Les procès pour diffamation et outrage au chef de l’État sont légion en Afrique francophone. La cause se trouve dans la nature des régimes politiques en place. Ici, on se trouve en face de pouvoirs personnalisés, voire dictatoriaux. On a affaire à des régimes où le chef de l’État est craint, vénéré, voire déifié. Il est un dieu, et un dieu est infaillible. On ne peut pas remettre en cause ce qu’il dit ou fait. Tout ce qui touche de près ou de loin au président, à sa famille, à son entourage immédiat, est tabou. On peut même dire qu’en parler, c’est violer un secret d’État. Toute personne, journaliste ou opposant politique, qui veut remettre en cause ces attributs divins, est à combattre.

C’est à ce moment qu’entrent en scène les bourreaux de la liberté de la presse et de la liberté d’expression. Et bonjour l’antidémocratisme ! Dans les Etats qui ont une vieille tradition démocratique, ces problèmes sont laissés aux porte-parole, qui organisent des conférences de presse pour les évacuer. Mais rarement, un responsable politique est allé jusqu’à envoyer un journaliste ou une publication devant un tribunal.

La majorité des procès intentés contre des journalistes pour délit d’outrage au chef de l’État le sont très souvent à l’initiative de collaborateurs zélés et de procureurs qui brûlent de montrer au chef de l’État qu’ils le défendent et se préoccupent de l’image de son régime.

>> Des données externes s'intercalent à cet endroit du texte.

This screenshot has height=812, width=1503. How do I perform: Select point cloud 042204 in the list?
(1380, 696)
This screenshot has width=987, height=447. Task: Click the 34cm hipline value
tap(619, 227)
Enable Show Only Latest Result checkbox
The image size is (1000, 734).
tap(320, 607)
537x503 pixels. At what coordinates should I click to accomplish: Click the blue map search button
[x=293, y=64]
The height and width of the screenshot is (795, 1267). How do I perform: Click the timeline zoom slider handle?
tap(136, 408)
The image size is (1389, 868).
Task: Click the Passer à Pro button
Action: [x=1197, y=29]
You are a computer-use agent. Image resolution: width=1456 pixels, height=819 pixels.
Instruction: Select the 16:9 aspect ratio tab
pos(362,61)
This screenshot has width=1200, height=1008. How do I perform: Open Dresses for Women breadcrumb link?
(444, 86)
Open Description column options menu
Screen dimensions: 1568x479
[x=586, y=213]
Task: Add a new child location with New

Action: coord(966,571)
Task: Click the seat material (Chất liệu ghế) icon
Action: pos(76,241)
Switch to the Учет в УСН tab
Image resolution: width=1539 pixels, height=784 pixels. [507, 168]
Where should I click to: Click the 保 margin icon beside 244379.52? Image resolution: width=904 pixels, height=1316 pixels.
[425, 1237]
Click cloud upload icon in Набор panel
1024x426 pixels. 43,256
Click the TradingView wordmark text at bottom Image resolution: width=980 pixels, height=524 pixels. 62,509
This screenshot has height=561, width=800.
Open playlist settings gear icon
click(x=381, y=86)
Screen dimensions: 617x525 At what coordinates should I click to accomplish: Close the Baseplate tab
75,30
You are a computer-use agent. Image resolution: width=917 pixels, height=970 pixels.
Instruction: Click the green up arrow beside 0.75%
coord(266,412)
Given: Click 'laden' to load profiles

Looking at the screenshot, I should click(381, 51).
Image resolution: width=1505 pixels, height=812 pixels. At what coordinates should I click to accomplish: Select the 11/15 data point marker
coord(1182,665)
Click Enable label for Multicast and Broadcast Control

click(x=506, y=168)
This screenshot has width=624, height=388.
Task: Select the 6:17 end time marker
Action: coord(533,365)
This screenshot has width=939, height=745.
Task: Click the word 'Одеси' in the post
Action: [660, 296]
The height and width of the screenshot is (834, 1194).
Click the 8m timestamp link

Tant que le zéle de ses collaborateurs sert ses intérêts, le chef de l’État se tait. Il arrive même qu’il encourage en sous-main des entreprises dont le but avoué est d’étouffer la presse indépendante.

S’il est vrai que les journalistes et les responsables d’organe doivent plus que jamais être vigilants sur ce qu’ils publient, s’ils doivent chaque jour prendre davantage conscience de leurs responsabilités sociales, il n’en demeure pas moins que les délits pour diffamation et pour outrage au chef de l’État ne doivent pas servir de prétexte pour mettre la liberté de la presse ni celle d’expression sous l’éteignoir.